→ Given passage:
The Lords of Easy Money: How the Federal Reserve Broke the American Economy, by Christopher Leonard, Simon & Schuster, 384 pages, $30
In 2010 Thomas Hoenig, then the president of the Federal Reserve Bank of Kansas City and a member of the central bank’s Federal Open Market Committee, thought he was seeing history repeat itself.
In the early 1980s, when he was a vice president at the Kansas City Fed overseeing bank examiners, he had a front-row seat to a boom and bust in land and oil asset values, which gutted the Midwest’s economy. That painful experience stemmed largely from the Fed’s loose money policy in the 1970s, followed by that policy’s sudden reversal. Hundreds of banks had loans that depended on soaring asset prices, and hundreds of banks failed. Hoenig was responsible for helping decide which banks would live and which would die. He saw “lives were destroyed in this environment” and “people lost everything.”
Remembering that experience a few decades later, Hoenig did something the collegial structure of the Federal Open Market Committee was designed to discourage: He dissented. He began voting against the Fed’s ongoing policy of quantitative easing (Q.E.)—that is, the injection of new money into the financial system by purchasing bonds from well-connected “primary dealers” on Wall Street—because he foresaw another ultimately unsupportable rise in asset values along with increasingly risky behavior by privileged market players awash in easy money.
In The Lords of Easy Money, business reporter Christopher Leonard relies on Hoenig’s heretical perspective as a narrative spine for his detailed reporting on the Fed’s thought and action before, during, and after the 2008 financial crisis. The Fed’s drastic and continuous reactions to that downturn, Leonard’s analysis suggests, created an economy that automatically redistributes wealth upward and creates nearly irresistible incentives for foolish choices, as big money chases ways to make more money in a near-zero-interest-rate environment where merely saving means losing.
The Fed’s allegedly crisis-ameliorating methods were complex, but the essential animating idea was simple: Create more money. From 2008 to 2011, the central bank conjured up as much new money as had entered the U.S. economy in the previous century, a 96,000 percent increase. The Fed’s “balance sheet”—a measure of the financial instruments it owns, which it buys from a select group of Wall Street institutions, thereby expanding the money supply—grew by $1.35 trillion over just a few months in 2008, more than doubling the cash value of its assets. From 2007 to 2017, the Fed nearly quintupled its balance sheet.
The Fed occasionally tried to end the party, each time quickly relenting when the markets got spooked. Overall, the era since 2008 has been dominated by endless Q.E. and zero-interest-rate policies. The same bad incentives that Hoenig witnessed in the 1980s became enduring Fed dogma, generating waves of money that sloshed about until it was absorbed by assets, which in turn pushed up the prices of those assets.
All this balance-sheet expansion and cheaper-than-cheap credit from the Fed set off a decadelong binge of absurd behavior in big institutions. With interest rates essentially zero, you couldn’t just save. You had to make increasingly speculative investments, even as the Fed made you feel there was no way you could lose. Leonard is good at clearly explaining all the different ways these policies were enacted and all the damaging incentives they created as well as the wild gyrations the Fed has gone through to make sure big market players never lose.

→ Data block:
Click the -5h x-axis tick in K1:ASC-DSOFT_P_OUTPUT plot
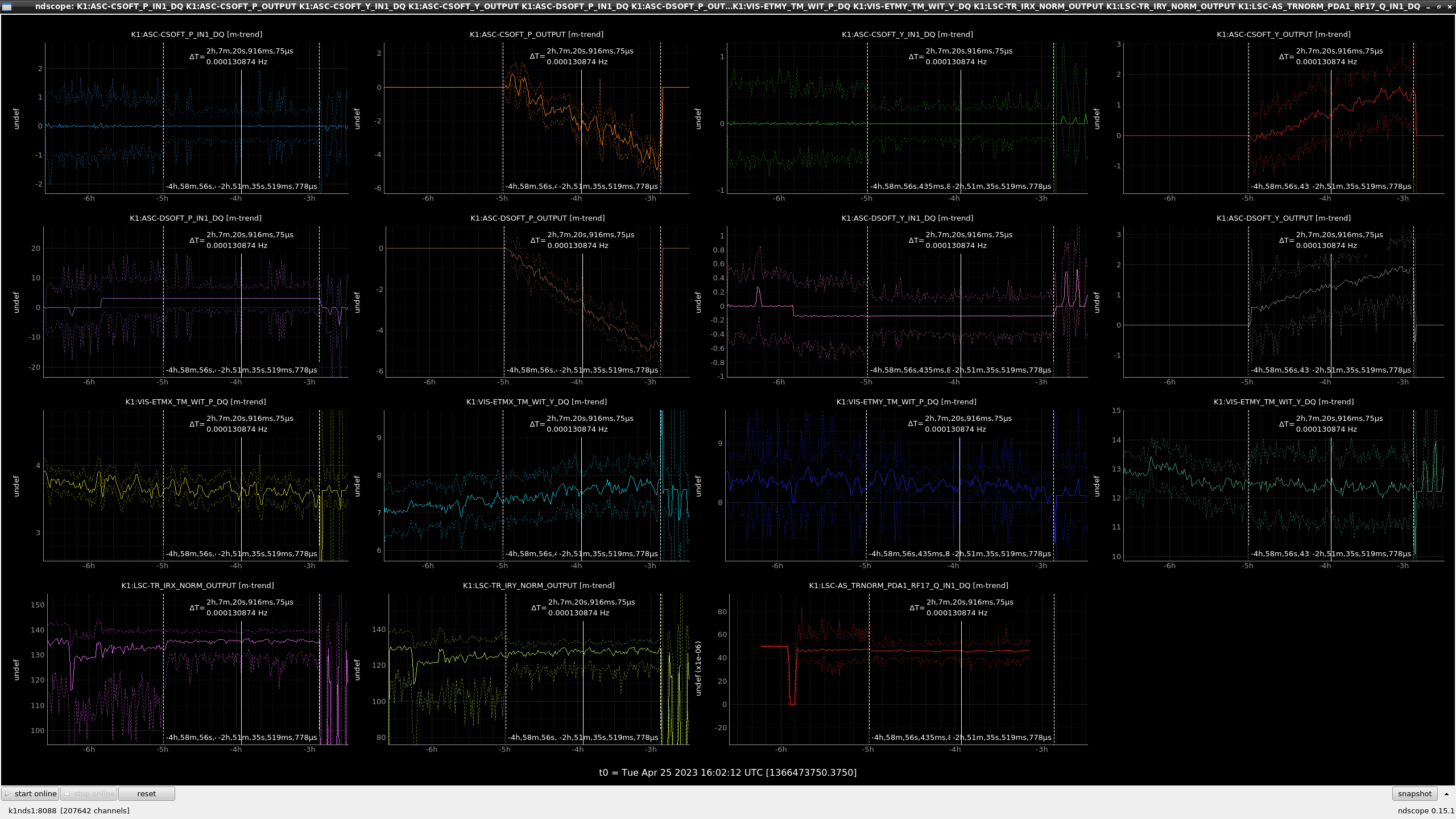Viewport: 1456px width, 819px height. click(503, 382)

→ What is asked:
a) Update the stretch of the book review from "In The Lords" through "saving means losing." so that "business reporter" becomes "financial journalist".
b) Carry the review of the Federal Reserve book forward from its final sentence.

→ Expected outputs:
a)
In The Lords of Easy Money, financial journalist Christopher Leonard relies on Hoenig’s heretical perspective as a narrative spine for his detailed reporting on the Fed’s thought and action before, during, and after the 2008 financial crisis. The Fed’s drastic and continuous reactions to that downturn, Leonard’s analysis suggests, created an economy that automatically redistributes wealth upward and creates nearly irresistible incentives for foolish choices, as big money chases ways to make more money in a near-zero-interest-rate environment where merely saving means losing.

b)
The Fed’s policies triggered an orgy of what market watchers call the “reach for yield.” Since the promise of any return was better than what saving offered, all sorts of uncertain investments—corporate bonds, stocks, the oil industry, developing-world debt, real estate, fine art, even cryptocurrency—suddenly looked very attractive not just to hedge funds but also to traditionally more conservative money piles, such as insurance companies and pension funds. The Fed thus incentivized a recovery that mainly benefited asset owners—meaning the already well-off, since the bottom half of the income distribution owned only 6.5 percent of those assets.
These Fed-fueled speculative bubbles and price ratchets helped people with lots of assets or with access to giant piles of money, while harming those lower on the ladder. A McKinsey Global Institute analysis concluded that Fed policy “created a subsidy for corporate borrowers worth about $310 billion between 2007 and 2012 alone,” Leonard notes, while in the same period “households that tried to save money were penalized about $360 billion through lost earnings on interest rates” and “pension funds and insurance funds lost about $270 billion.”
And those were just the early years of zero-interest policy. Leonard attributes various much-lamented corporate policies of the past decade, such as downsizing and layoffs by companies bought with leveraged debt and money spent on stock buybacks rather than hiring or production, to bad incentives created by the Federal Reserve.
The longer the Fed trains big money to survive and thrive in this environment, the more drastic and hasty the Fed’s response to new problems. In March 2020, Leonard relates, Jerome Powell’s Fed did “virtually everything that Ben Bernanke’s had done in 2008 and 2009, but this time did it in one weekend, rather than over several months.” The Fed “pushed as much money into the banking system in forty-eight hours as it had done in the span of a month during earlier rounds of QE.” The Fed began ensuring that ever-wider swaths of assets would not suffer any downturn in nominal value on its watch. Its efforts to that end included direct purchases of corporate junk debt and collateralized loan obligations—agglomerations of corporate debt that are packaged and resold.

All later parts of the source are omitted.